#### TASK GOAL
Recast the lines from the one containing "Where should I" through the end of the records as a numbered list, leaving out blank lines and pictures.

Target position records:
▼

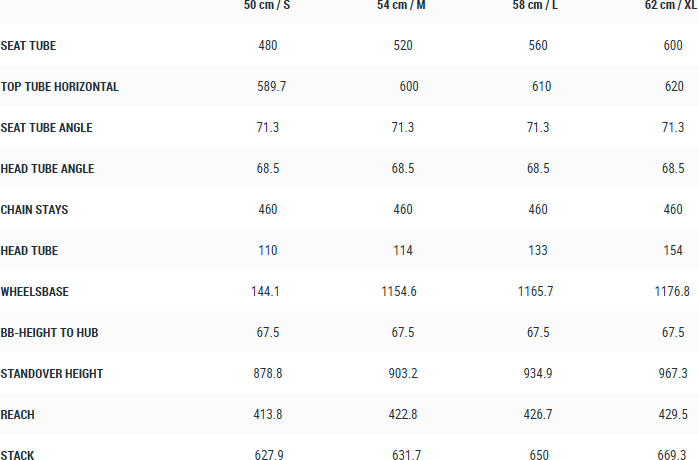
Task: Select the 429.5 reach value
Action: click(673, 415)
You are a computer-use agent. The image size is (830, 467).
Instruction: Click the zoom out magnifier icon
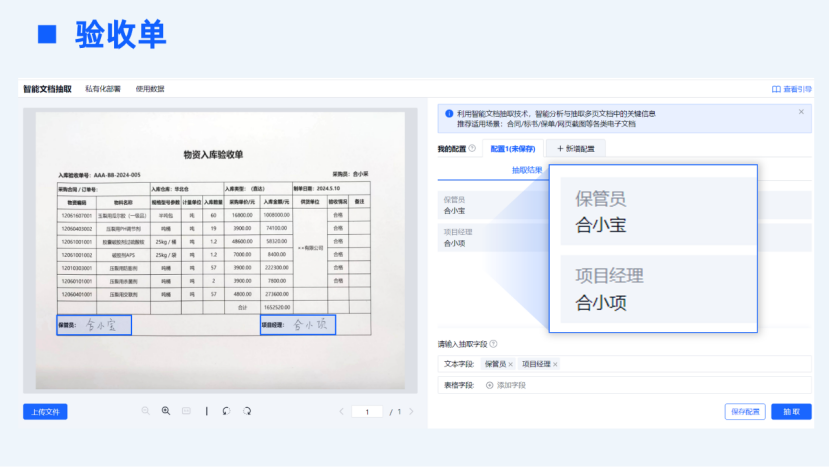coord(145,411)
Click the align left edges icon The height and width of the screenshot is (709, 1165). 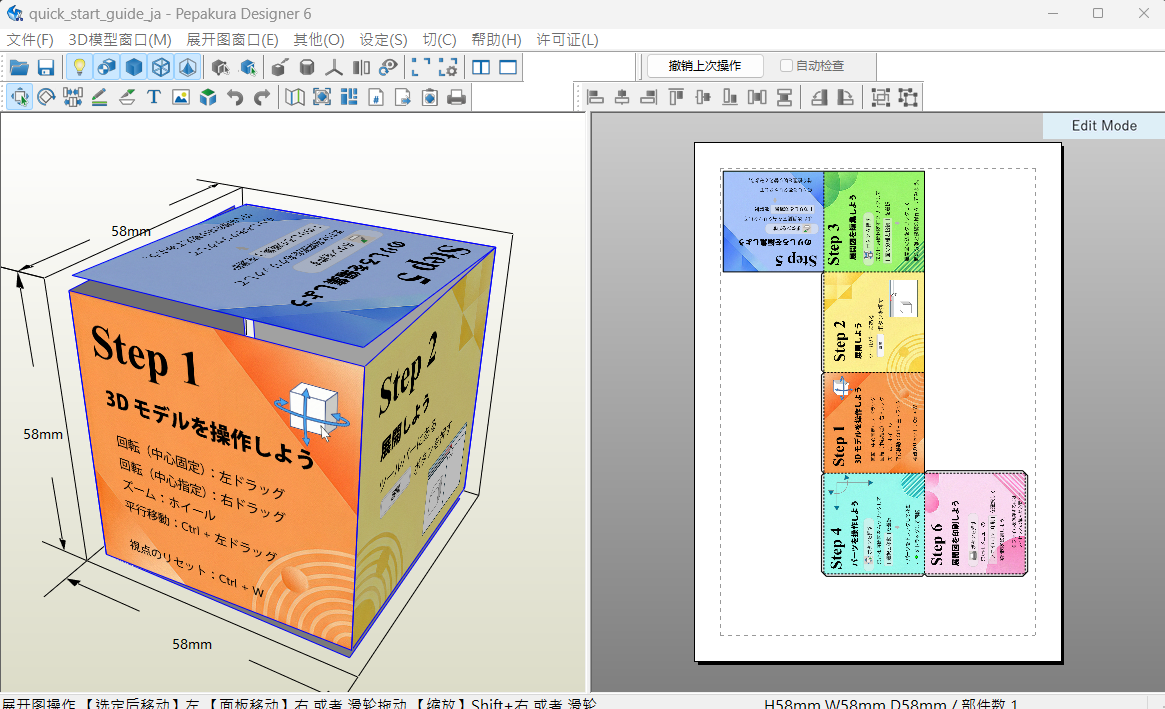point(596,97)
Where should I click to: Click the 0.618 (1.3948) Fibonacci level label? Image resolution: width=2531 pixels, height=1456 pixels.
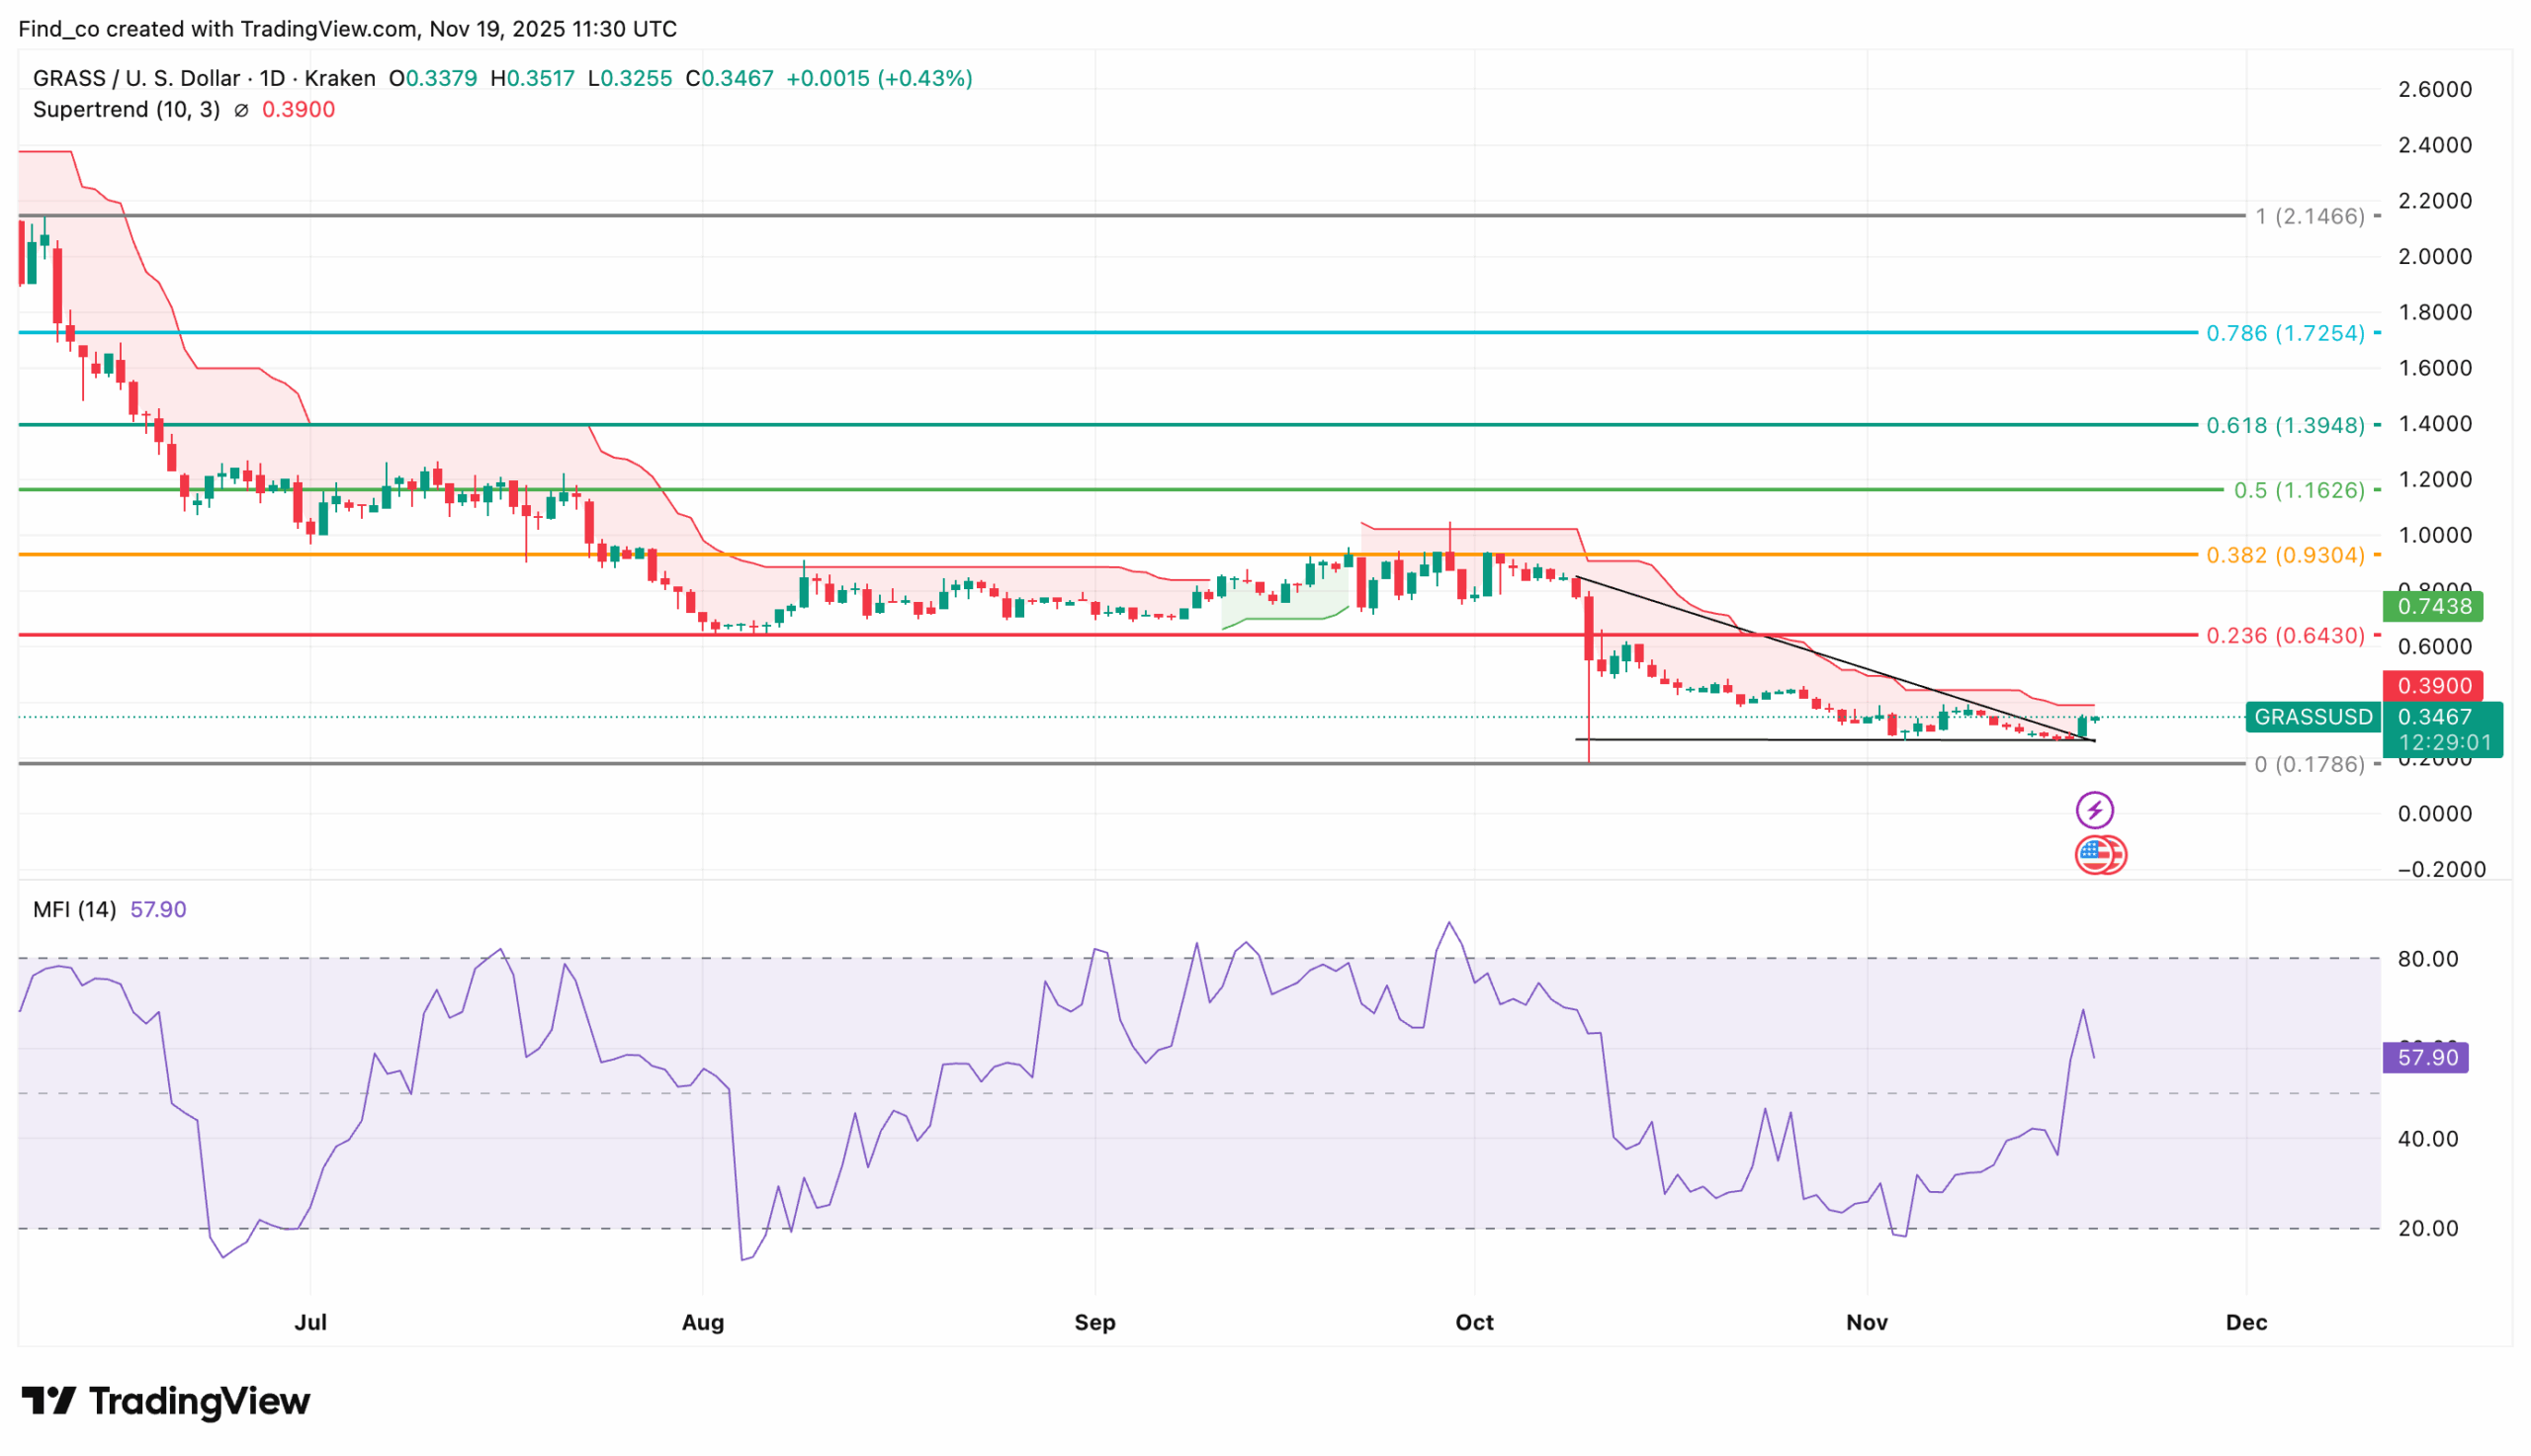2285,426
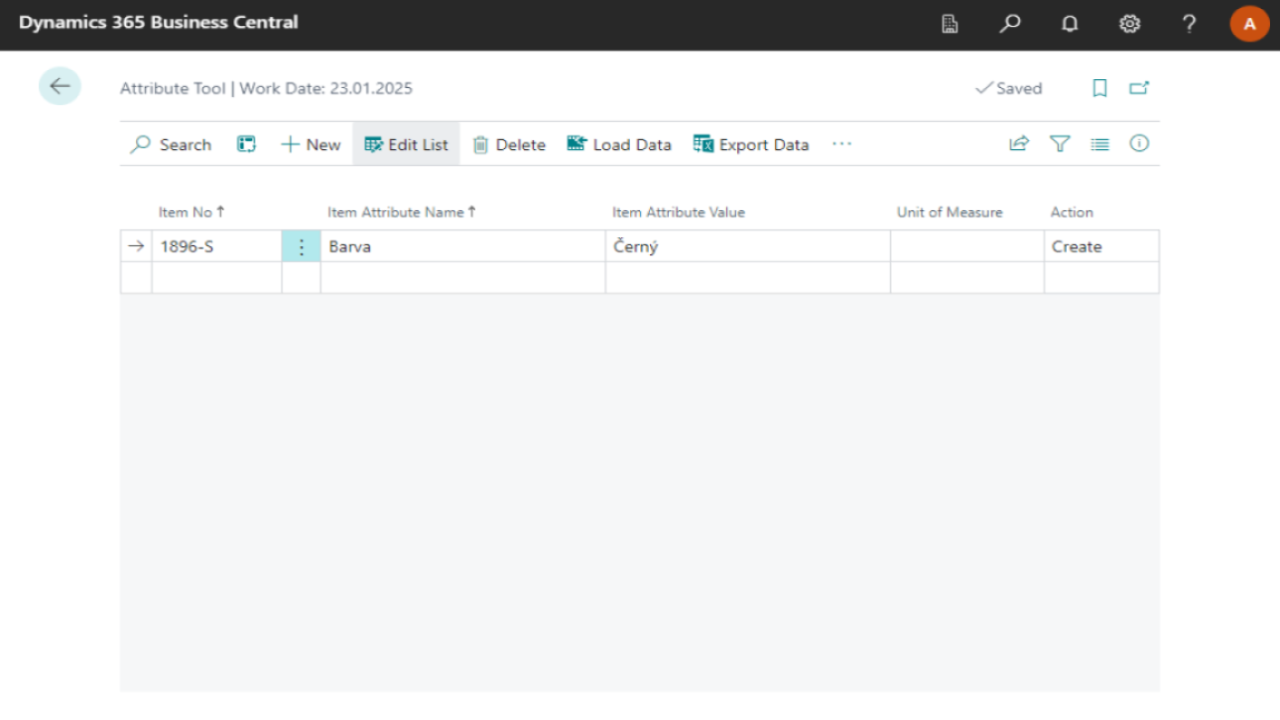Expand more actions ellipsis menu

coord(842,144)
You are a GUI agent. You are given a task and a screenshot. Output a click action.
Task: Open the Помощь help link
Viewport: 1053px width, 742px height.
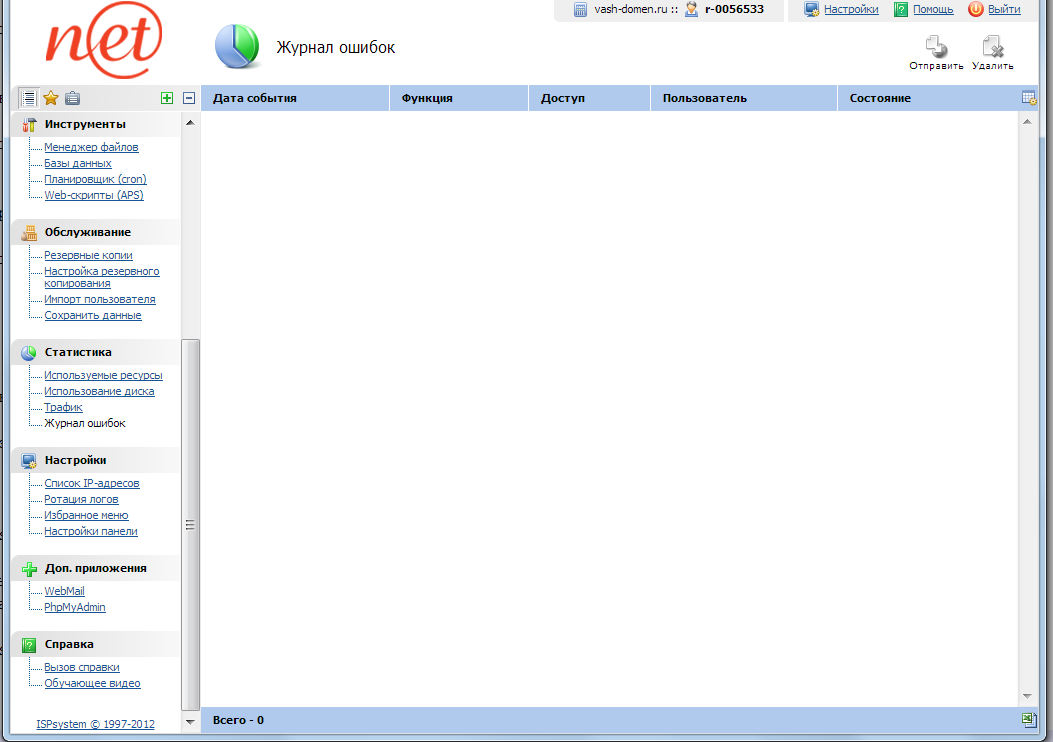pos(932,9)
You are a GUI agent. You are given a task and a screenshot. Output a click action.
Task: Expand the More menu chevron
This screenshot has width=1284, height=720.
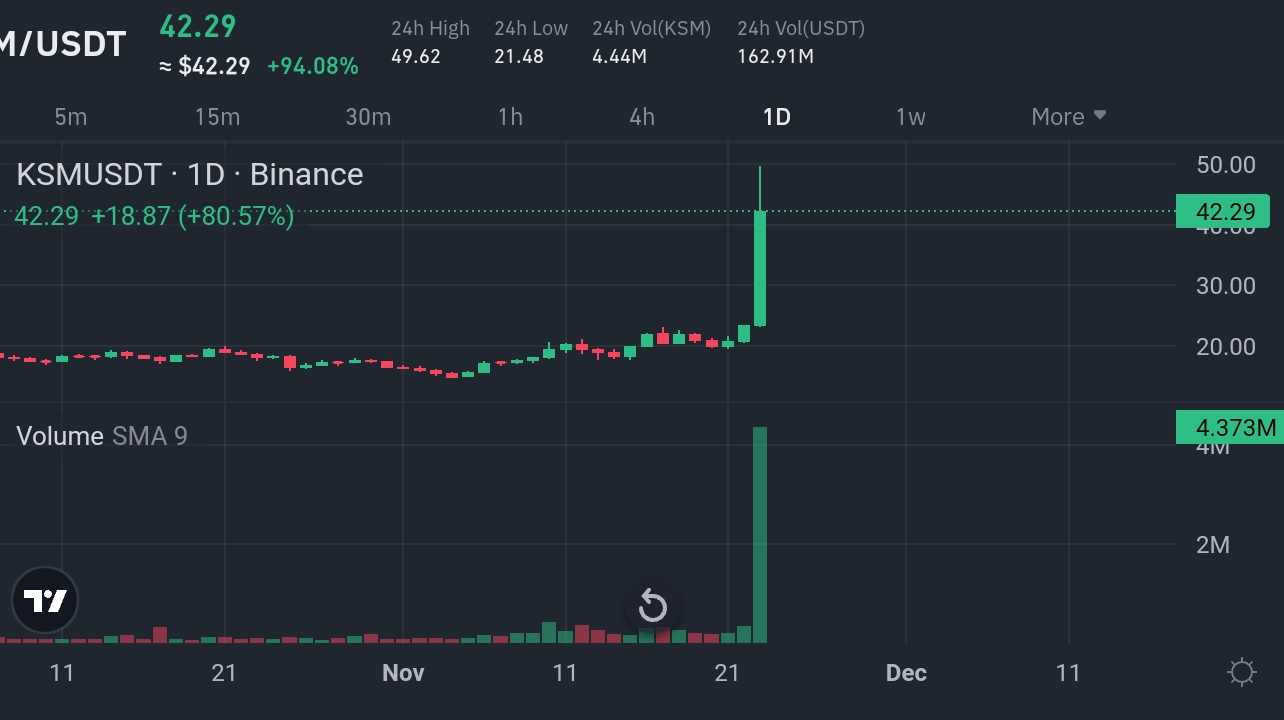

▲

#### SOLVED EXERCISE
1. Where should I click to: Click the 0.618 (1.3948) Fibonacci level label? Image resolution: width=2531 pixels, height=1456 pixels.
2. 2285,426
3. Expand more actions ellipsis menu
4. coord(842,144)
5. You are a GUI agent. You are given a task and a screenshot. Output a click action.
6. Task: Open the Помощь help link
7. Viewport: 1053px width, 742px height.
8. pos(932,9)
9. You are a GUI agent. You are given a task and a screenshot. Output a click action.
10. Task: Expand the More menu chevron
11. This screenshot has width=1284, height=720.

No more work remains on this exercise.